Excerpt
------

IDK about you guys, but it seems like everywhere I go these days people are offering up extra apples – so-and-so brought some over, they were just too good to not get a bushel, etc. I thought I had seen it all until I went over to Guest Dish Jessica’s house Monday night to help make apple sauce and apple pie. Thinking that would be enough to help get rid of her abundance, I was sorely mistaken; there were apples EVERYWHERE!!!!! I went over again last night and helped her use up a few more from her bounty.

For the pork:
1 leek, sliced
1/2 coarsley chopped onion
1 coarsley chopped apple
1/3 cup toasted pumpkin seeds
1 tablespoon fresh thyme
2 teaspoons salt
1/4 teaspoon fennel seeds
2 tablespoons olive oil
1/3 cup plain breadcrumbs
3-lb pork loin roast

Preheat the oven to 425 degrees. In a food processor, combine the leek, onion, apple, pumpkin seeds, thyme, salt and fennel seeds and pulse a few times until the ingredients are chopped. Continue grinding the mixture and slowly drizzle in the olive oil. Wash the pork loin and pat dry with paper towels. Transfer to a roasting pan and salt the pork loin. Spread the leek/apple mixture on top of the meat and then sprinkle the breadcrumbs on top of that.
Place in the oven and roast for about 1 hour and 20 minutes or until your meat thermometer reads 140 degrees.

------

Excerpted data
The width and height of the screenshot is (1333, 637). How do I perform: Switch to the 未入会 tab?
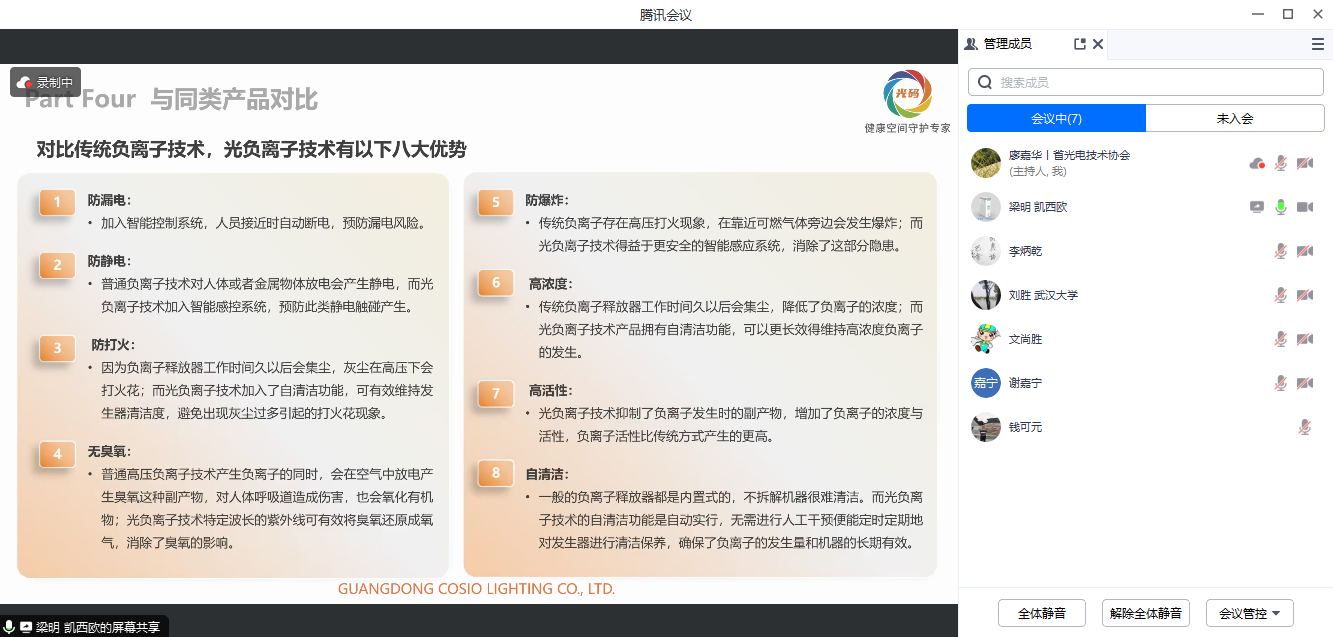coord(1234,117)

------

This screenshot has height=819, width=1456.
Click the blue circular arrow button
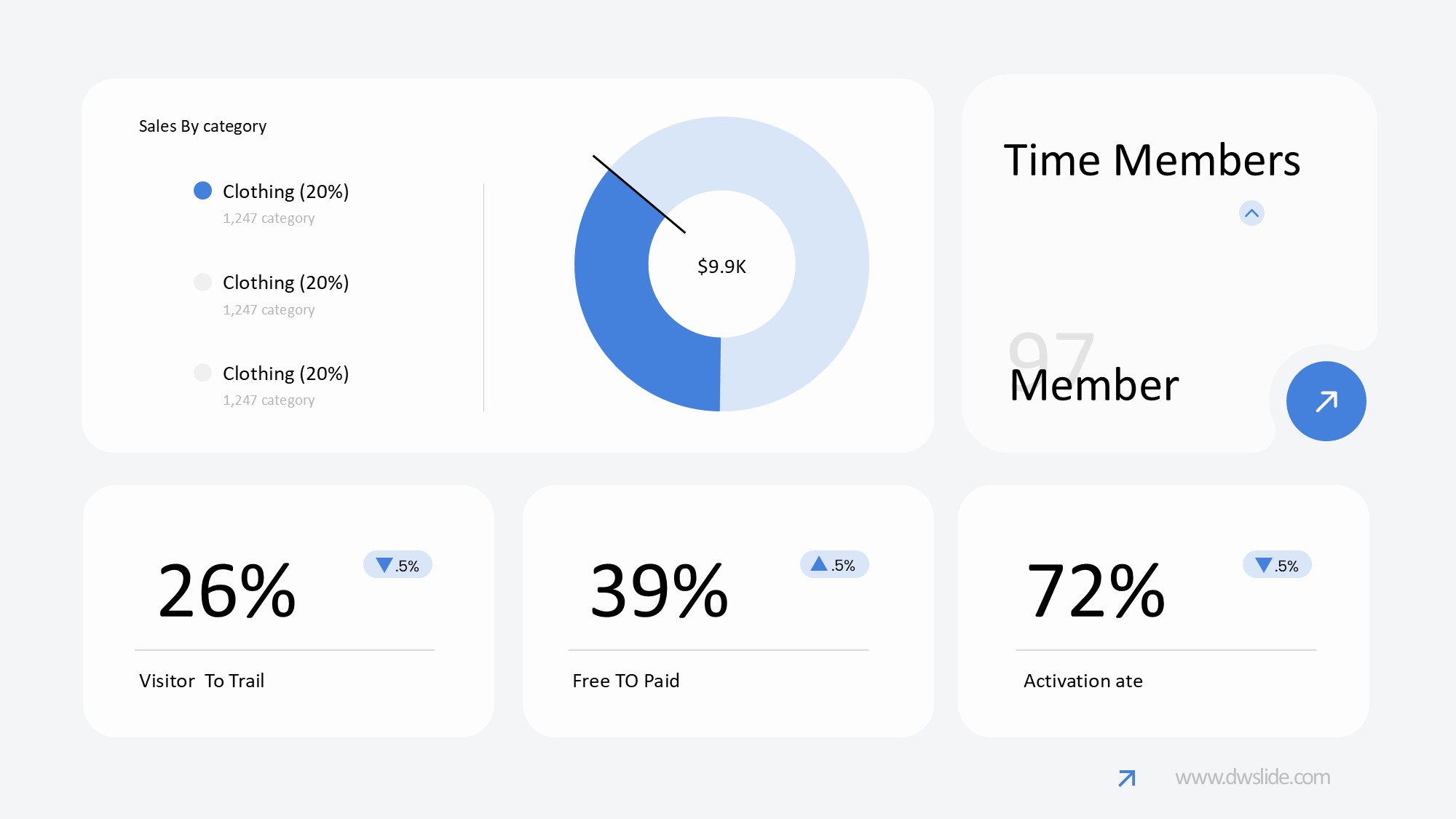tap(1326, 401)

------

Problem set
- a) Answer these from the pork loin recipe:
(i) On which night did the writer first go to Guest Dish Jessica's house?
(ii) How much fennel seed does the pork call for?
(iii) To what temperature should the oven be preheated?
- b) From the pork loin recipe, return the stretch from "Preheat the oven" through "top of that.".
- c) Write the next part of the pork loin recipe, picking up after its last sentence.
The rows have no part in this; work only from the pork loin recipe.

Results in order
- a)
(i) Monday night
(ii) 1/4 teaspoon
(iii) 425 degrees

- b)
Preheat the oven to 425 degrees. In a food processor, combine the leek, onion, apple, pumpkin seeds, thyme, salt and fennel seeds and pulse a few times until the ingredients are chopped. Continue grinding the mixture and slowly drizzle in the olive oil. Wash the pork loin and pat dry with paper towels. Transfer to a roasting pan and salt the pork loin. Spread the leek/apple mixture on top of the meat and then sprinkle the breadcrumbs on top of that.

- c)
For the salad:
Whatever kind of lettuce you like in whatever combination (I used about half a bag of Spring Mix and half a bag of Italian Blend (whatever what is))
1 tablespoon butter
1 1/2 pounds apples, peeled, cored and cut into 1/2 inch thick slices
1 tablespoon sugar
1 cup crumbled blue cheese
1/2 cup toasted walnuts
1/4 cup olive oil
1/4 cup white balsamic vinegar
1/2 teaspoon thyme

Heat the butter in a large skillet and then add the apples and sugar, cooking on medium heat until the apples just start to soften. Turn the heat up to high and continue cooking until the apples become really soft and golden brown but before they turn to absolute mush. Meanwhile, in the bottom of a salad bowl, whisk together the olive oil, vinegar and thyme. Add in the toasted walnuts and toss to coat. Add in the lettuces and again toss to coat. Add the blue cheese & cooked apples and one more time…toss!